Op 10 mei 1940 wekte mijn moeder mij: 'kom kijken, er vliegen vliegtuigen heel laag dicht bij'. Al gauw klonk het afweergeschut en zagen we vlak na elkaar 5 Junkers52 toestellen in brand vliegen. Ook zagen we parachutisten springen.
Na een paar dagen was de oorlog voorbij en daarmee was mijn vader zijn baan kwijt. Mijn moeder ging werken als nachtverpleegster. Na een dik jaar kreeg mijn vader een baan bij de distributiedienst. Omstreeks die tijd werd ik thuis opgewacht door mijn vrienden. Ze schreeuwden 'Oranjeklant' en rukten mijn tas uit mijn handen. Voortaan had ik deze schreeuwers elke ochtend als begeleiders op weg naar school. Daar zorgden ze met enkele andere N.S.B.-jongeren dat de Oranjeklant werd doodverklaard.

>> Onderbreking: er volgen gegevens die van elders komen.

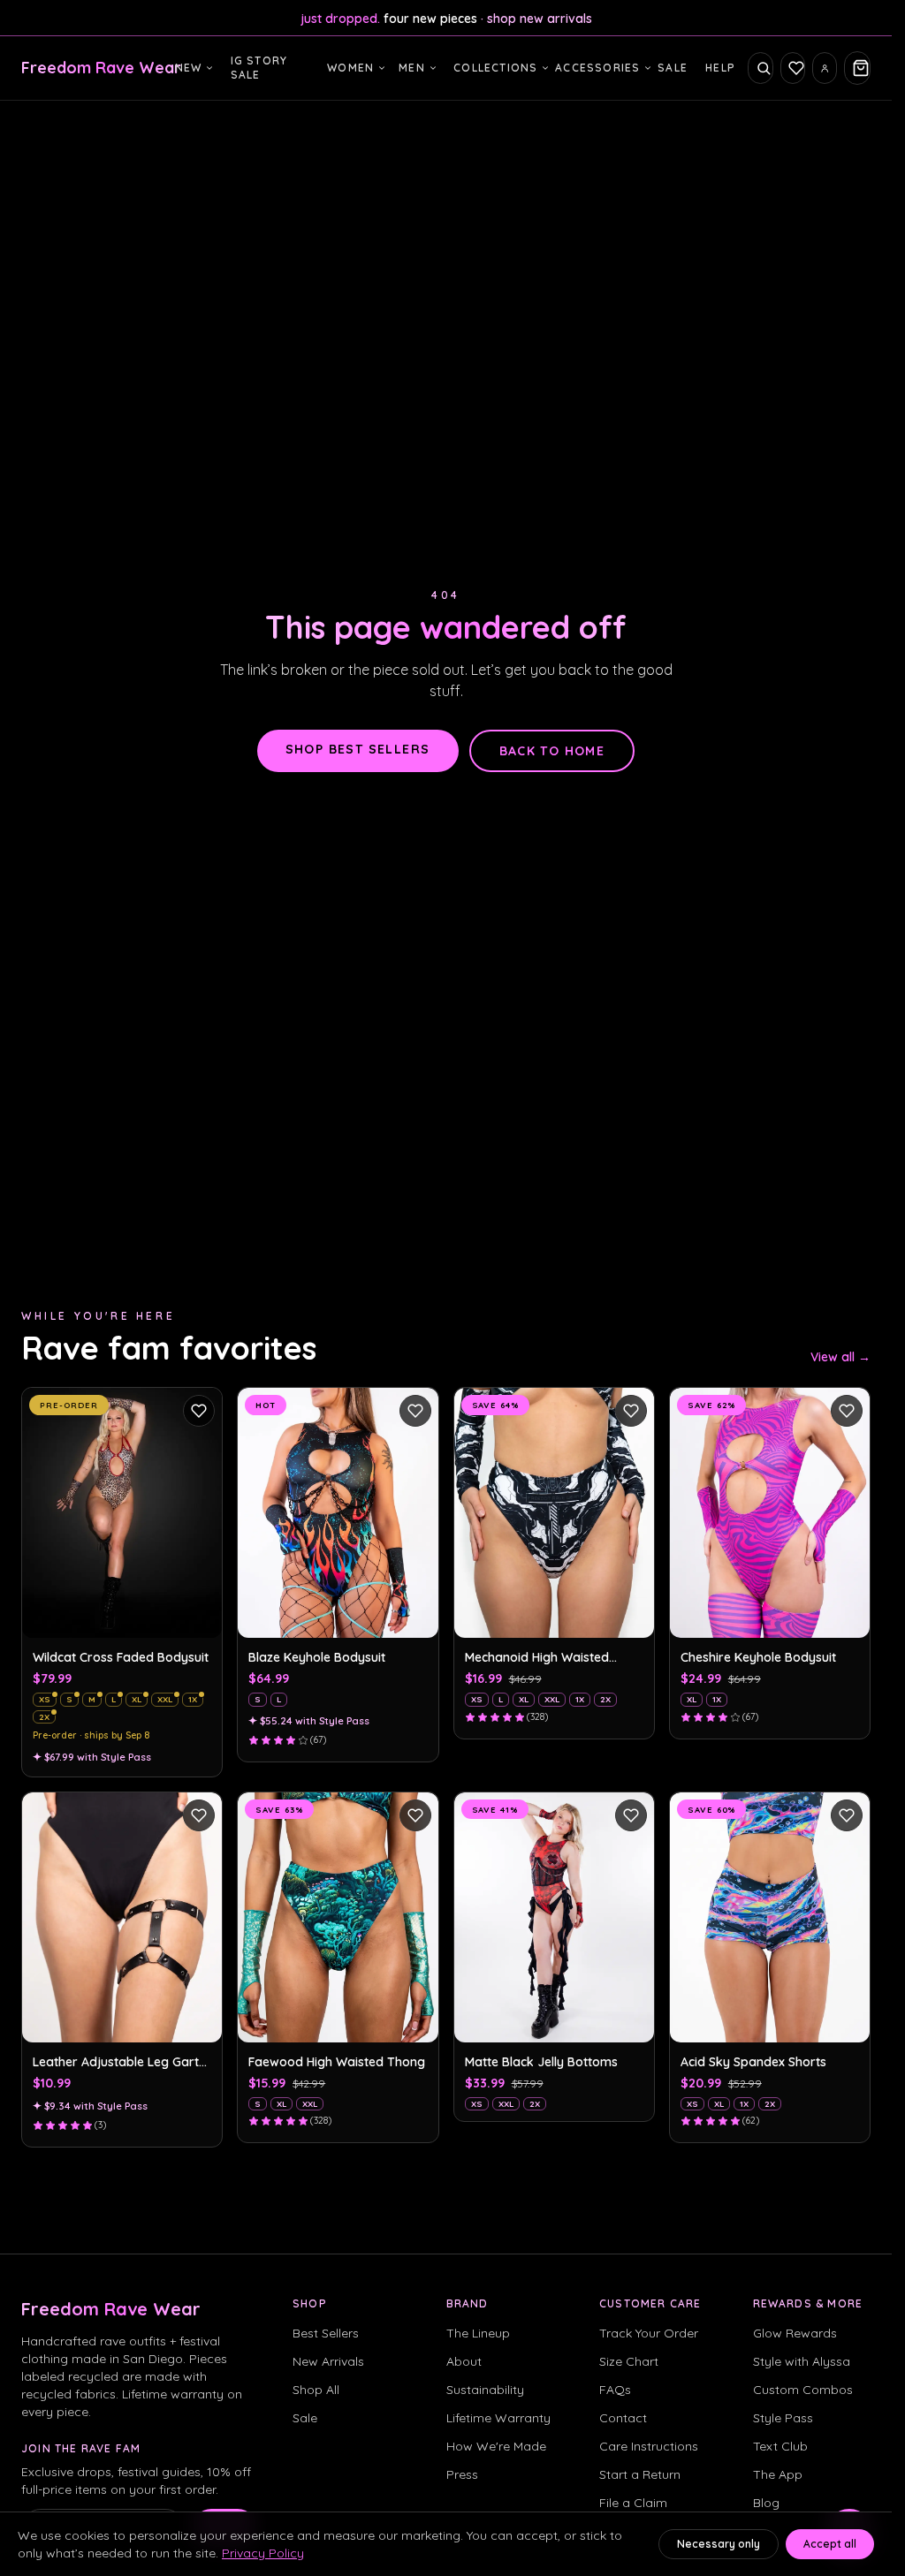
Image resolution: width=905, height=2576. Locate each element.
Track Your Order (648, 2333)
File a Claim (633, 2503)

Tot zij niet langer meer naar de Koningin Wilhelmina School gingen, maar naar de Openbare School. Ik kon ze daarna makkelijk vermijden, want ze liepen te pronken met hun uniform van de Jeugdstorm (N.S.B.): mijn beste vrienden ...
In de zomervakantie van 1942 logeerde ik 4 weken bij een slager in Bolsward. Toen ik daarvan thuis kwam, wachtte mij een grote verrassing. 'Kijk nu eens wie er bij ons logeren!' Dat waren vader en moeder Lezer, met hun 4-jarige dochtertje Jettie: onze eerste onderduikers, Joden. Nadat zij een tijd lang met de Jodenster hadden rondgelopen durfden zij niet langer te blijven wonen in hun huis aan de overkant: Penninglaan 52, Rijswijk (Z-H). Een sinds kort bij hun inwonende Joodse dame kwam na ontwaken erachter dat de vogel gevlogen was. 's-nachts was het gezin de straat overgestoken met wat kostbaarheden, voor zover te dragen. De eerste tijd was er nog niets georganiseerd voor onderduikers.
Daarom zorgde tandarts Pater voor bonkaarten die hij telkens 3 stuks kocht op de zwarte markt. Zonder schuldbekentenis: te riskant! Na de oorlog zou de rekening worden vereffend. Tegenover ons woonde het buurmeisje van de Lezers, met haar moeder. En als "oom Harrie" door de gesloten vitrage naar buiten keek en zag dat Jaantje Wijs met een inwonende Duitse officier zat te vrijen, dan zei hij steevast 'Na de oorlog knip ik haar kop kaal en smeer die in met menie!'
Jettie was een probleem: de hele dag op een klein kamertje zitten en zich koest houden. Zodra ik uit school kwam ging ik met haar spelen. Elke keer weer wilde zij met de blokkendoos een boevenhok maken. Door de rode cellofaanraampjes kon je binnenin een wit schijfje zien liggen: de boef. Pas later, toen ik iets van psychologie wist, begreep ik het.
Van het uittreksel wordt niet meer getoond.